Theatrical groups are lining up to condemn the system as unworkable, an invitation to piracy and a death knell for the theater-going experience. A-list directors including Steven Spielberg are lining up to say this is going to save the movies.

TheWrap spoke to one of the chief proponents of the system to get some basic answers as to how it would work, and why no one from Screening Room is talking publicly.

The first thing to know is that The Screening Room is not ready to be rolled out. Parker and his partner Prem Akkaraju are still working on it. Hence the lack of public comment.

But the fundamental basis for their bold approach to day and date is a recognition that one demographic that grew up going to the movies rarely goes anymore: 25- to 39-year-olds.
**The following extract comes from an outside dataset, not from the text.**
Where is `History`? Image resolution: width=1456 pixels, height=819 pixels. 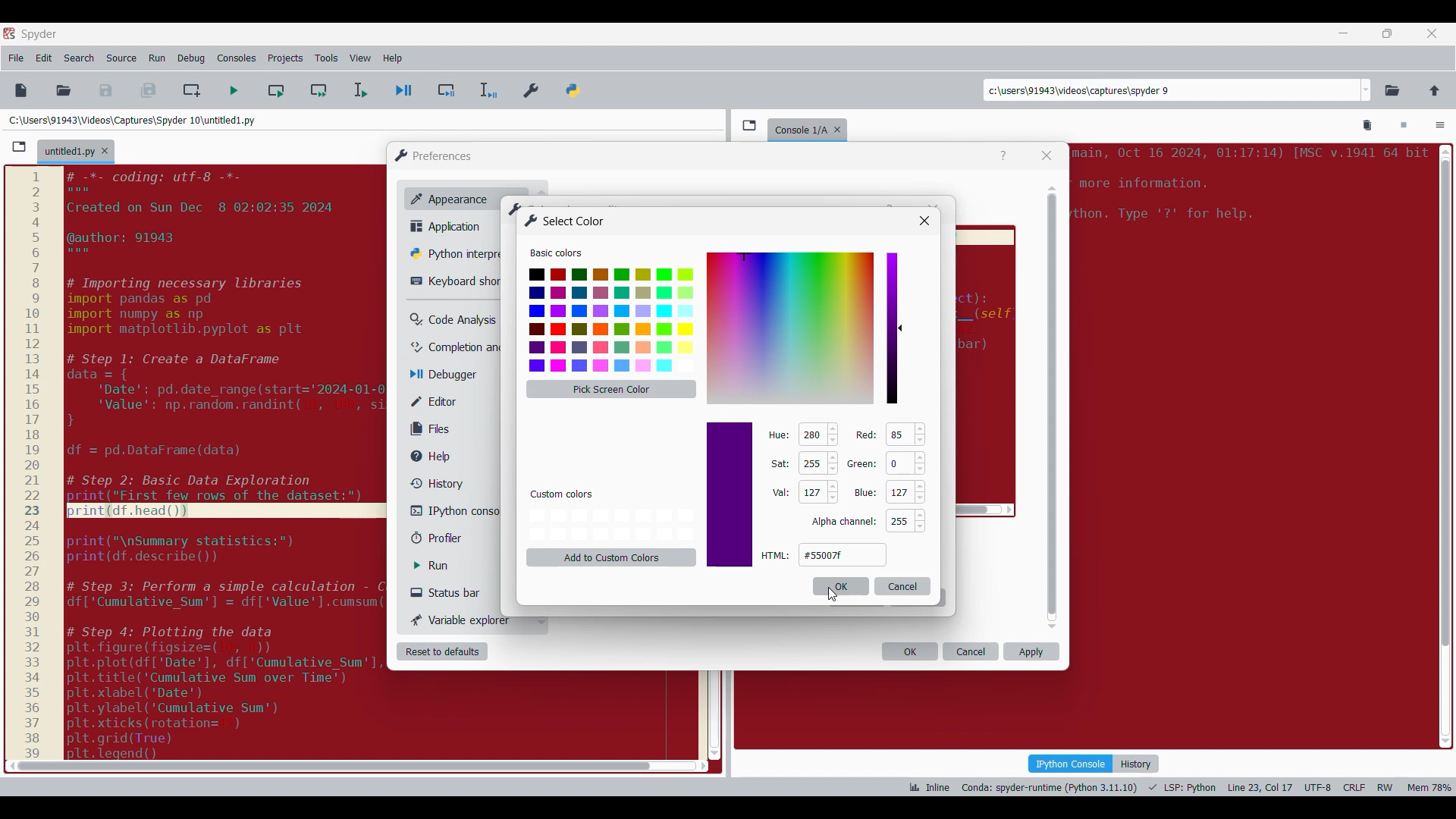
History is located at coordinates (434, 483).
So the question was: How to find a way to give them access to the movies they want to see on opening weekend?

“The price point we’re going for is to target people who are working adults, young adults who used to go to the movies, and now can’t because of kids or other obligations,” said this insider.

This is an incredibly large group, according to statistics gathered by the Motion Picture Association of America. Adults aged 25-39 have been declining as moviegoers since 2010, and constitute about 25 percent of the overall theater-going audience. (By contrast, the number of theatrical moviegoers over 50 keep going up and other groups are more or less stable.)

That mid-range group, Parker and Akkaraju surmised, would pay a significant sum — $50 — to see in their homes a movie that is opening that weekend at the cineplex.

But in order to cut exhibitors back into this system, the $50 fee will include two tickets to see the movie at the theater they choose at the time of purchase, and a kickback of $20 to the theater chain. The buy-in for this system is $150 for the set-top box.

“The idea is a good idea,” said the insider, who has signed on to The Screening Room, but could only speak on background. “We’re in the process of refining it, getting the terms correct. Hearing what everyone has to say, their concerns. There’s an idea here that cuts everybody in.”

The business model underpinning the movie industry is eroding, as everyone with a pulse ought to know. Home entertainment dollars have gone away, and VOD and streaming revenue is under constant competition from the original content now favored by Netflix and Amazon.

And yet marketing costs remain enormous. Opening a movie typically costs $20 million or more, whether the movie stays on screens for one week or four. Expanding the audience to the home on opening weekend allows movie studios to take advantage of this huge spend they are making on the theatrical experience.

“We’re trying to piggyback on theatrical,” said the insider. “The theatrical window has not evolved into the way that life is today. You’re spending a lot of marketing right away, and accessing a lot of revenue much later. So can we get the slice bigger immediately in response to the huge marketing spends that are going on — with movie stars travelling all over the world? Can we make the event bigger?”

That’s the idea. But the naysayers are legitimately concerned about piracy.

The Screening Room has proprietary technology, but plenty of skeptics – including the association of arthouse theaters — wonder what would stop anybody from pointing a camcorder at their flatscreen TV to pirate the movie as it comes out.

Said the insider: “A large part of the audience that should go is pirating the product now, which is a huge issue. A lot of surveys say they’d like a better quality experience but short of going to the theater — which they don’t want to do or can’t do because of lifestyle issues — they don’t have another option.”

So calm the hysteria, please. Let’s see if this idea can be made to work before strangling it in the crib. “This gets us off this treadmill of no change,” said the Screening Room insider.

And as for all those teenagers who used to go to the movies and are now staying home to play “Call of Duty”?

The person sighed. “Nothing can solve everything,” he said.